From an MLP unitholder’s perspective, it’s always best to pay little or no IDRs. The difference in valuations between those that pay and those that don’t, however, is well out of proportion to economics.

For one thing, El Paso yields a percentage point more than Enterprise Products, which is itself in a buying range. And its targeted annual distribution growth rate of 9 percent is three percentage points higher than Enterprise Products’.

El Paso actually grew its payout by more than 18 percent over the last year, a rate three times Enterprise Products’. And that growth the next few years will be fueled by the very highest-percentage of sources, asset drop-downs from parent Kinder Morgan, which still directly holds a huge chunk of what it acquired in the El Paso Corp merger.

El Paso will fund these drop-downs with low-cost capital. An upsized USD475 million, 30-year bond offering this month, for example, will pay just 4.7 percent to maturity. That’s virtually identical to the 4.5 percent yield to maturity Enterprise Products pays on its 30-year debt.

A deal inked in mid-November to build a Mexican gas pipeline under a 25-year transportation contract demonstrates how increased scale under Kinder Morgan has enhanced El Paso’s ability to participate in distribution-boosting deals.

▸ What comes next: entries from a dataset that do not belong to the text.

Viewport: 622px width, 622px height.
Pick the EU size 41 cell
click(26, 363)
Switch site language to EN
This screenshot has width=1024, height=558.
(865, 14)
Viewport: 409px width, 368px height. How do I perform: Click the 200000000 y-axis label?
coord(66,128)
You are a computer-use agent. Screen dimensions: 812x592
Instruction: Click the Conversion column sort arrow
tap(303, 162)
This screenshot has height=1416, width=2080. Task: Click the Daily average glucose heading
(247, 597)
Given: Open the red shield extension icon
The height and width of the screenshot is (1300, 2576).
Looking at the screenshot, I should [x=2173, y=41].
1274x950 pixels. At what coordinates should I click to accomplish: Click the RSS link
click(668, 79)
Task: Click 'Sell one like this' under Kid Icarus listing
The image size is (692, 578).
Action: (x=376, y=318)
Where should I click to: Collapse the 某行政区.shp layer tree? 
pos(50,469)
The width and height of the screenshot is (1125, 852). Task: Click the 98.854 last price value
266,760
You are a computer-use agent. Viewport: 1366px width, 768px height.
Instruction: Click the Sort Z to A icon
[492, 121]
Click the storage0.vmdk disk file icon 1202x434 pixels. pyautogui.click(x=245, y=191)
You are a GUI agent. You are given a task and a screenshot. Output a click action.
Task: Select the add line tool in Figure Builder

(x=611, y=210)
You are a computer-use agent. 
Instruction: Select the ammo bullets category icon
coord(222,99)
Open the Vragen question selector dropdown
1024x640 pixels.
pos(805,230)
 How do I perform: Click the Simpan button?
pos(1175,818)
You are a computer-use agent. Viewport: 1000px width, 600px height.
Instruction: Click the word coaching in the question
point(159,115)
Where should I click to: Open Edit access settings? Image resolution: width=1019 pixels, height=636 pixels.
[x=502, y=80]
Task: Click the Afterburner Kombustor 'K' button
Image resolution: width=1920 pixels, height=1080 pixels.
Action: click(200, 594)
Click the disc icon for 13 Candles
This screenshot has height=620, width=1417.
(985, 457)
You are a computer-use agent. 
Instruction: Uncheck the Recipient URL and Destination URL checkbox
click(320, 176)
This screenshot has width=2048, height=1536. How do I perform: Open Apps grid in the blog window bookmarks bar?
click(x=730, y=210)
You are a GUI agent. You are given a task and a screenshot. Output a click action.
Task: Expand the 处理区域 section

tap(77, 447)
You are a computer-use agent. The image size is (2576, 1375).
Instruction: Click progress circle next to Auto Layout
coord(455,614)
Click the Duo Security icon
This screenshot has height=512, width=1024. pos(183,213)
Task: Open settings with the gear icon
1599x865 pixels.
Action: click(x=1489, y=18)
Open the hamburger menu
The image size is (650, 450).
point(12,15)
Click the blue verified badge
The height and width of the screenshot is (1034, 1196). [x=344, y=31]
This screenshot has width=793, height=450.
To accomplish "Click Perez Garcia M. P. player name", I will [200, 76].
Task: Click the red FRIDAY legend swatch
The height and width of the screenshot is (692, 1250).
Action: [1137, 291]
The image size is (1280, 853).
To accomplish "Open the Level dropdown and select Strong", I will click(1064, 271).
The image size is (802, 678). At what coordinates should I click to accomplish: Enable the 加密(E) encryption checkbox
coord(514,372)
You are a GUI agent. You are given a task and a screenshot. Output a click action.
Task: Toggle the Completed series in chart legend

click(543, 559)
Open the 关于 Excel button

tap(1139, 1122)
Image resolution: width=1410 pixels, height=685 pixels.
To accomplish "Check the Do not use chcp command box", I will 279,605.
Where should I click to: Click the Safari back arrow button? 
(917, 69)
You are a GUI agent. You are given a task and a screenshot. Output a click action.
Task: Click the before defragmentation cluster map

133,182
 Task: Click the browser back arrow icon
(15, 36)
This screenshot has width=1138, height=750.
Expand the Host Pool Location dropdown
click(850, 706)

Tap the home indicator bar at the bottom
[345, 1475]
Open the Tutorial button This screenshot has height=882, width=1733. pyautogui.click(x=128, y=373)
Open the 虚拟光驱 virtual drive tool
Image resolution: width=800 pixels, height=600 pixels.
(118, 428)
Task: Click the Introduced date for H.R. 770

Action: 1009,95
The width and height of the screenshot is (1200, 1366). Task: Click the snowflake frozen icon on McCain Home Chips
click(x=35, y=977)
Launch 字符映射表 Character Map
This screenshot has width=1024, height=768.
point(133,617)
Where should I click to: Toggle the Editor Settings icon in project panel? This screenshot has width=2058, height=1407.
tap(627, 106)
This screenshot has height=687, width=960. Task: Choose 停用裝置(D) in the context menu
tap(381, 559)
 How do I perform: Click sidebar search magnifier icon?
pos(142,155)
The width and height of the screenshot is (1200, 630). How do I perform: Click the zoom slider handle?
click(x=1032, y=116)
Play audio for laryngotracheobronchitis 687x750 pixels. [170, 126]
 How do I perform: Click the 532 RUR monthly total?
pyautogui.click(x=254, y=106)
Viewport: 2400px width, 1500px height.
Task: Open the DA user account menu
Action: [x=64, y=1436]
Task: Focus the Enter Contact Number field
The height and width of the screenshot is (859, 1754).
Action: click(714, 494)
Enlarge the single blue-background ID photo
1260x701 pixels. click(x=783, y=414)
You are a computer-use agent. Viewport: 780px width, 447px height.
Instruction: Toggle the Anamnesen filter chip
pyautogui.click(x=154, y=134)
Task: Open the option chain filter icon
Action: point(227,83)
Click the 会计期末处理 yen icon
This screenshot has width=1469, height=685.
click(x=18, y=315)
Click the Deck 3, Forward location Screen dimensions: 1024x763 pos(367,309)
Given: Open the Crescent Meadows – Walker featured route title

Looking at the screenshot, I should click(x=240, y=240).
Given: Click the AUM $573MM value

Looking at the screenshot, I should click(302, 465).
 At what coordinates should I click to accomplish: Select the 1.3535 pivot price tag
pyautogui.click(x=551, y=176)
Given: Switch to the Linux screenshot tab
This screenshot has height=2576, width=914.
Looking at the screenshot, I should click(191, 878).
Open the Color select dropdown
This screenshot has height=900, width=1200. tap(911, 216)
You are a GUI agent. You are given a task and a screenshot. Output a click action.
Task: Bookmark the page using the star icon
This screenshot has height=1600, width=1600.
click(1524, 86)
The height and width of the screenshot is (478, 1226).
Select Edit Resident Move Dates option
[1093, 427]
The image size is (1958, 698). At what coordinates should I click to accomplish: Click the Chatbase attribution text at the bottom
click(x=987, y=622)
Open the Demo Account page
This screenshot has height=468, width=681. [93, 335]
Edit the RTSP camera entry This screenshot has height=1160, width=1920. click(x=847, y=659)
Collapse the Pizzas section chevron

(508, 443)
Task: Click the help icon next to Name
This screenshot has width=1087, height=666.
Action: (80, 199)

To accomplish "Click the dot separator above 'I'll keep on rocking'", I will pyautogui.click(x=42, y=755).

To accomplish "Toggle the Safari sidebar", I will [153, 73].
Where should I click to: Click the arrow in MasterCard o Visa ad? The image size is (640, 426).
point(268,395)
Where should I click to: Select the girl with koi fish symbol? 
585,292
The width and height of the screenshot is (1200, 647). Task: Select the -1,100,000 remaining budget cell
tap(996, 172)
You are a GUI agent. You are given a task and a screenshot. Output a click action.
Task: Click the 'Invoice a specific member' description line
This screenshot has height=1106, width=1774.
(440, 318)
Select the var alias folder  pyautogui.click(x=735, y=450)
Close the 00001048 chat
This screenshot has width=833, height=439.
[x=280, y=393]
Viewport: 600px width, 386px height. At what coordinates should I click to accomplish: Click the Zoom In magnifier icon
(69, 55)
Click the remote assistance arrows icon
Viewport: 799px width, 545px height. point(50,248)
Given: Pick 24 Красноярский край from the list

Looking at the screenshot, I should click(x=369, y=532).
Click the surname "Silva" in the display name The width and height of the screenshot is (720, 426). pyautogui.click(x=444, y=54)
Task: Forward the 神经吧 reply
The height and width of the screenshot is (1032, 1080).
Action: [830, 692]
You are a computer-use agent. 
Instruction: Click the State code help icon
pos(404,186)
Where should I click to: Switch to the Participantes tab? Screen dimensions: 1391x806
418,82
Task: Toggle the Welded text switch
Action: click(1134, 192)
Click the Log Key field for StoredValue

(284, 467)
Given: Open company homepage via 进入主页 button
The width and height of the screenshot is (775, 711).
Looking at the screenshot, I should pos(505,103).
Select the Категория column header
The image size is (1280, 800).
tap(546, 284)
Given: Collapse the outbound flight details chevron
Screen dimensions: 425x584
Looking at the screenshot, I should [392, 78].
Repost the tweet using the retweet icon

El Paso Pipeline Partners is a buy for those who don’t already own it anytime it trades under USD38.

Vanguard Natural Resources’ monthly dividend is one attraction that currently stands out from other US MLPs.

Another is management’s continuing ability to use its strong financial position to buy quality reserves and production at low cost, taking advantage of the current weakness of other oil and gas producers.

At the same time it reported solid third-quarter results (see the November Portfolio Update), Vanguard announced the immediately accretive acquisition of natural gas and liquids assets in Colorado and Wyoming for USD335 million from Bill Barrett Corp.

Two weeks later it bought USD131 million of producing assets in the Bakken Shale in Montana and still earned an upgrade of its credit rating by Standard & Poor’s less than a week after that.

Third-quarter production was up 82 percent from year-ago levels, largely thanks to acquisitions.

Last month’s purchases ensure that momentum will continue, even as the company continues to make progress reducing decline rates at its wells.

As for hedging, management has found a way to factor out the vast majority of commodity-price exposure in natural gas liquids that hampered results earlier this year.

And it’s relentlessly reduced operating costs as its scale has increased.

No energy producer is wholly immune from energy price ups and downs. But Vanguard does have 100 percent of average expected 2013 gas production hedged as well as 86 percent in 2014, 78 percent in 2015 and 75 percent-plus for 2016-17. It’s also 91 percent hedged for oil in 2013, 72 percent in 2014.

That leaves some room to profit from upside in oil above the average floor price of USD91.50 a barrel. During the MLP’s third-quarter conference call CFO Richard Robert stated that “despite the more challenging commodity price environment we now operate in, we will be able to resume our measured approach for rolling our distribution.”

That’s a pretty solid vote of confidence in the future. And it’s a good reason to buy Vanguard Natural Resources up to USD30 if you haven’t yet.